Esta "pseudo-irregularidad" proviene de las reglas de ortografía, no por el verbo en sí. Sería en todo caso una irregularidad ortográfica, no verbal.
Vamos, que _educar_ es un verbo regular (1ª conjugación, como _amar_).


----------



## jsvillar

Yo también voto por regular. Es como si dijéramos que el diminutivo de 'cazo' es irregular y hay que aprendérselo, porque no sigue ninguna regla. En realidad es regular: se añade -ito y se cambia la z por c para mantener el sonido: cacito.


EduardoGonzalez said:


> Pero la RAE incluye como irregulares los verbos que aún siendo regulares desde el punto de vista morfológico, no lo son desde el punto de vista gráfico, como leer.


Yo consideraría 'leer' irregular, porque no se escribe 'leió' sino 'leyó'. Y esa y griega se pronuncia como consonante, no como vocal, así que no es una irregularidad ortográfica.


----------



## Doraemon-

El caso de leer es más complejo. En castellano peninsular "estándar" la y (salvo algunas excepciones) es una semivocal con el mismo sonido que la i en un diptongo. Leyó y Leió se pronunciarían exactamente igual (fonema /j/: /le'jo/). Por tanto sería una irregularidad ortográfica y no verbal.
Sin embargo no en toda el área hispanohablante es así, como por ejemplo en el castellano rioplatense, donde la y, como la ll, tiene el sonido /ʒ/. Allí por tanto sí que hay una irregularidad verbal.


----------



## jsvillar

Mi argumento era que es una irregularidad ortográfica innecesaria, podrían usar la i latina. Es como si el pasado de beber fuera 'bevió' y lo consideráramos regular por que la v y la b se pronuncian igual.


----------



## Kaxgufen

jsvillar said:


> Mi argumento era que es una irregularidad ortográfica innecesaria, podrían usar la i latina


Justamente no, porque:


Doraemon- said:


> en el castellano rioplatense, donde la y, como la ll, tiene el sonido /ʒ/. Allí por tanto sí que hay una irregularidad verbal.
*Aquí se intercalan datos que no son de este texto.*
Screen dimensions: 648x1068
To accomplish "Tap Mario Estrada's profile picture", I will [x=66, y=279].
¿quiénes son los "irregulares"? 
¿Cómo es que aparece históricamente esa ye en la conjugación del verbo?


----------



## S.V.

En _leyó_ es la consonante [ʝ], no [i ]   (4.9b). La NGLE menciona que se percibe como una 'alternancia impredecible', y en efecto un niño no lo sabría conjugar sólo con las tablas de _amar, temer y partir._


----------



## jsvillar

Kaxgufen, creo que decimos lo mismo:
a) Pronunciando 'i', la 'y' es innecesaria, luego no es una sustitución por fonética, por mantener el sonido 'i': es una irregularidad.
b) Pronunciando [ʝ] o /ʒ/, cambia el sonido y la ortografía, luego es irregular.

Y tranquilo, Doraemon está diciendo justo el argumento b: en castellano rioplatense aparece un fonema que no sigue las reglas de amar/temer/partir, luego el verbo es irregular, no dice que el castellano rioplatense sea irregular.
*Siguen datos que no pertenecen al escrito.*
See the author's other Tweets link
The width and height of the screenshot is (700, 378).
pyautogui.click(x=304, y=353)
De cualquier modo S.V. lo ha clavado. Os recomiendo leer el link, repite básicamente lo que se ha dicho en este hilo, con argumentos a favor y en contra, y concluye con el argumento de la predecibilidad para llamarlo irregular.


----------



## Kaxgufen

jsvillar said:


> Y *tranquilo*, Doraemon está diciendo justo el argumento b:


¡Si yo no me estoy intranquilizando...!
Es irregular por distintas razones y por donde se lo pronuncie.


----------



## Doraemon-

Para mí se pronunciaría igual leyó que leió. En mi variante es regular. La Y no es fonéticamente una consonante (salvo excepciones, como en _inyección_) sino una semivocal. No existe tal distinción fonológica, simplemente se enseña LA LETRA como consonante, pero es como hierba y yerba: las dos grafías son correctas y en España se pronuncian igual (en rioplatense si no me acuerdo mal, no).
Aún así _leer _es un verbo irregular, de eso no hay duda. El gerundio es _leyendo_, no "_leendo"_.


----------



## Namarne

Yo pienso que sería un error considerar irregular un verbo que adopta qu en lugar de c justamente para poder expresar por escrito su regularidad...


----------



## S.V.

Si de verdad pronuncias _leyendo_ con la misma vocal de _temiendo_, no hay cambio sobre la raíz_ le_- y es regular en tu dialecto. El gerundio de _temer_, regular para la terminación _-er_, tampoco es _temendo_. 

El cambio _i → y_ sería solo de ortografía. En América a vecés también es vocal, por contacto con el inglés y lenguas indígenas.


----------